Sandra Gidley (Romsey) (LD): I congratulate the hon. Member for North-East Cambridgeshire (Mr. Moss) on securing the debate. It is a timely one and I welcome his commitment to the issue. We had a bit of political knockabout early in the proceedings, which I found interesting, because to try to get an idea of what all the parties are doing we had tried to find out Conservative policy on the matter, and could find only one reference:

That is from a document called “Delivering Some of the Best Health in Europe: Outcomes Not Targets.” I suppose it is a start, but I have a slight problem with it because one is not quite sure where to aim without knowing where the rest of Europe is going. Anything that makes a comparison with a basket of other countries is almost destined to fail. It is much better to have a clear target that says, “This is where we want to be.”

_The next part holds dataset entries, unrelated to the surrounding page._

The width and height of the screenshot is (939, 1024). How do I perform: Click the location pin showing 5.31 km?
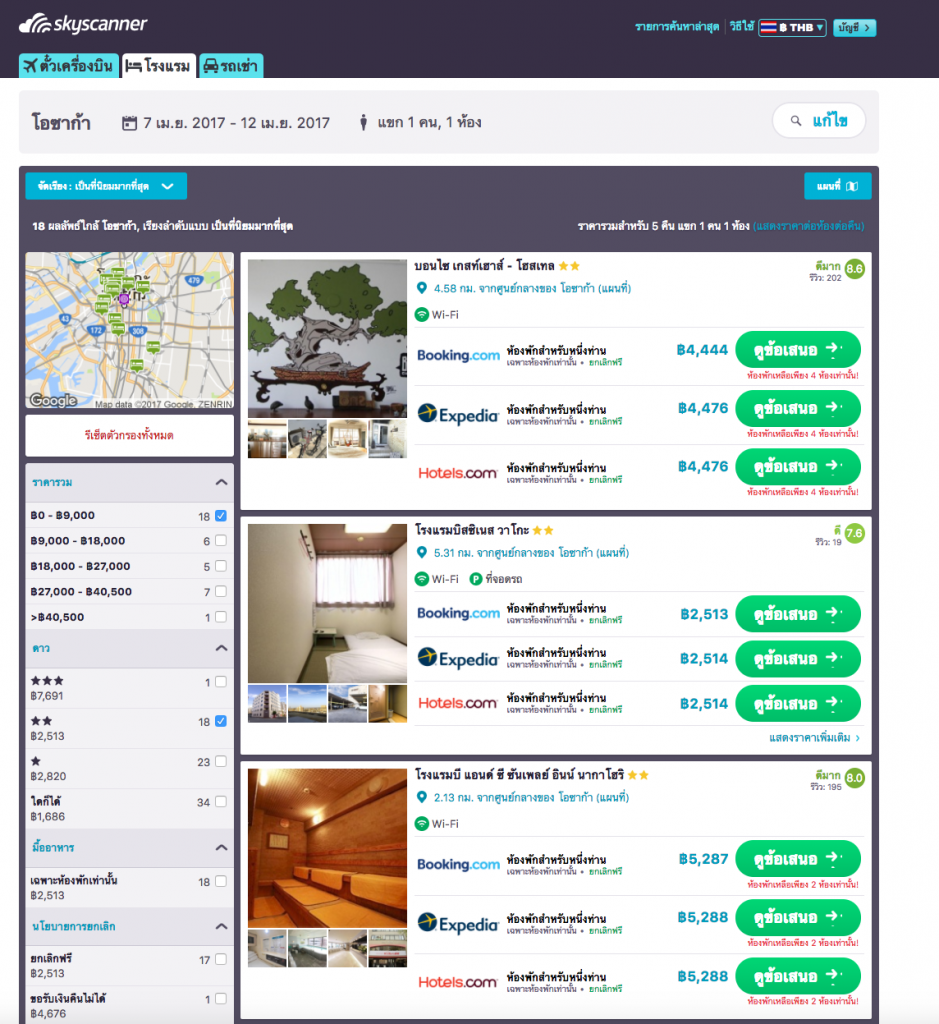[421, 553]
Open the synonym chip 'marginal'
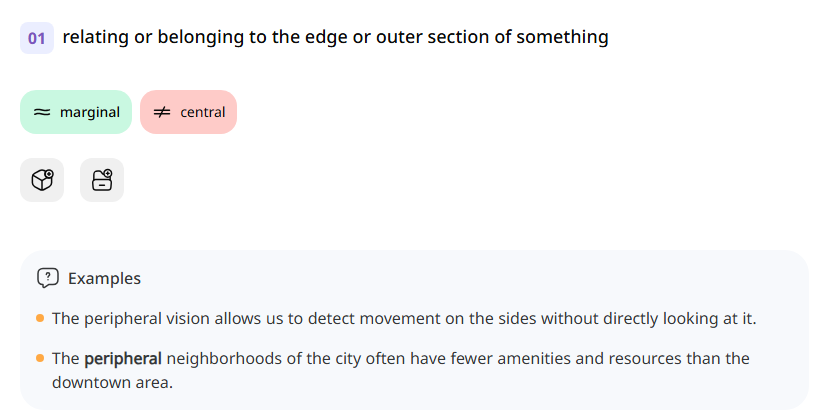Image resolution: width=830 pixels, height=418 pixels. pyautogui.click(x=76, y=112)
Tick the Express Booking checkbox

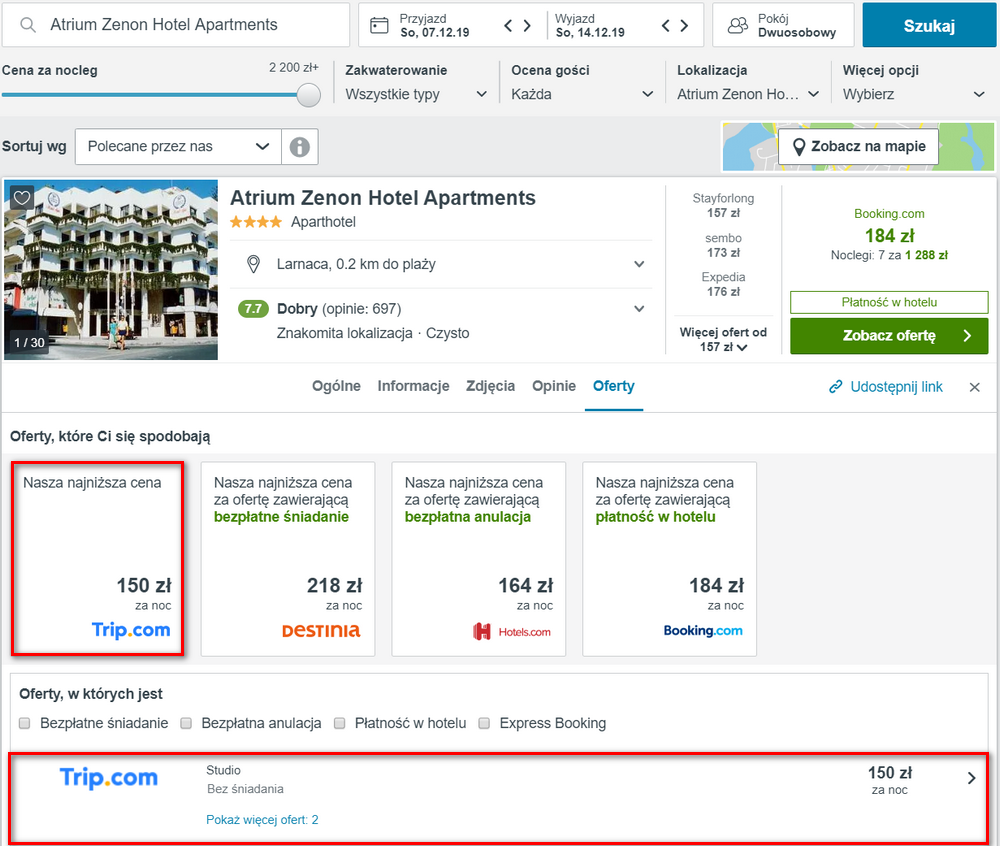click(484, 723)
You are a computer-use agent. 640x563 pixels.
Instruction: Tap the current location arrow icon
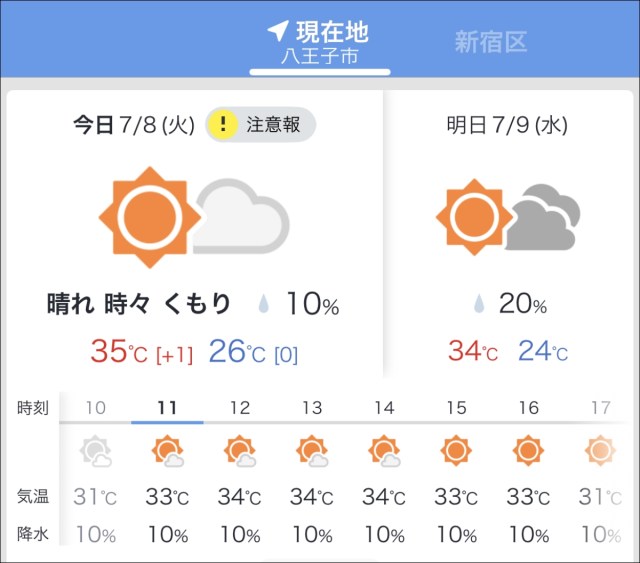(x=279, y=31)
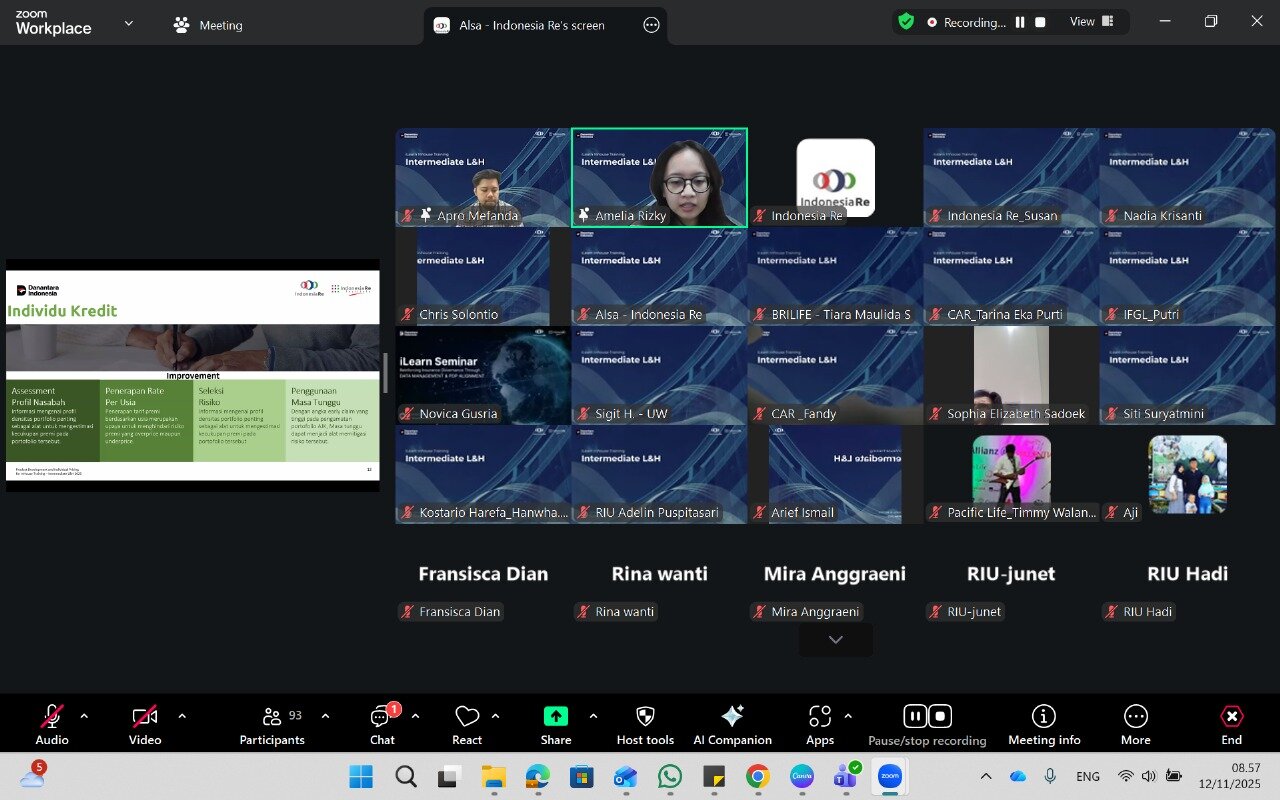Expand video options arrow next to Video
Screen dimensions: 1280x800
[182, 716]
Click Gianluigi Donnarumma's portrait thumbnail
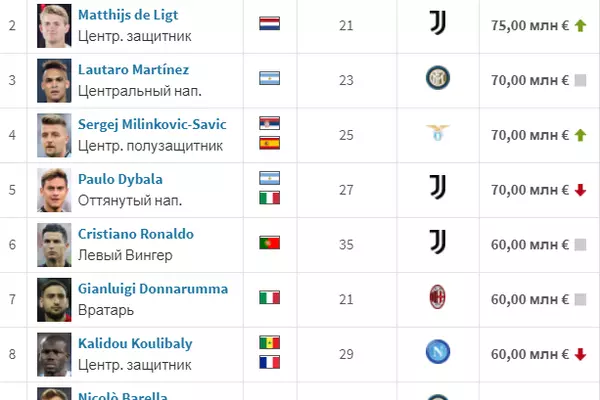The width and height of the screenshot is (600, 400). click(x=53, y=297)
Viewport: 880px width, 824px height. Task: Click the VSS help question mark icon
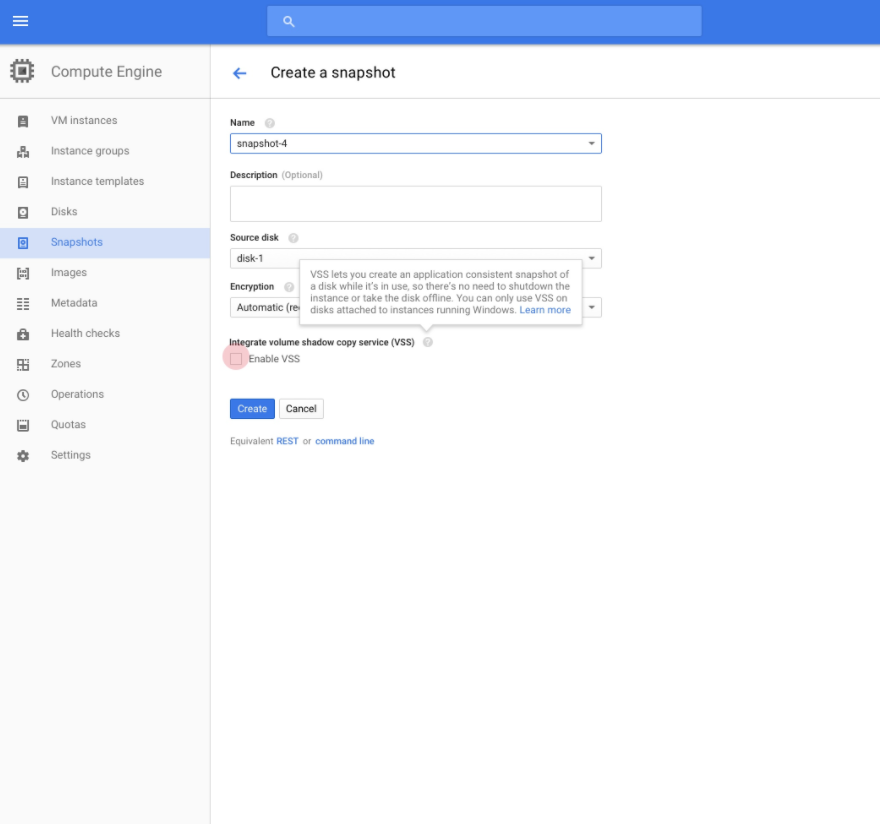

It is important to be fair and acknowledge that things are much better now than in 2000, when I was elected. There has been a lot of progress in the area we are discussing. In 2000 the Government produced the national service framework for coronary heart disease, which was a 10-year plan. We do not have anything against which to monitor its progress. It was really a framework to build on; but at the time it gave a clear direction. I am sure that the Minister will give us full details—probably quoting from the progress report for 2008, which we all received fairly recently. Credit where it is due: the target for decreased numbers of deaths was met five years early and waiting times for surgery have decreased—that is partly due to increased use of statins and emergency thrombolysis.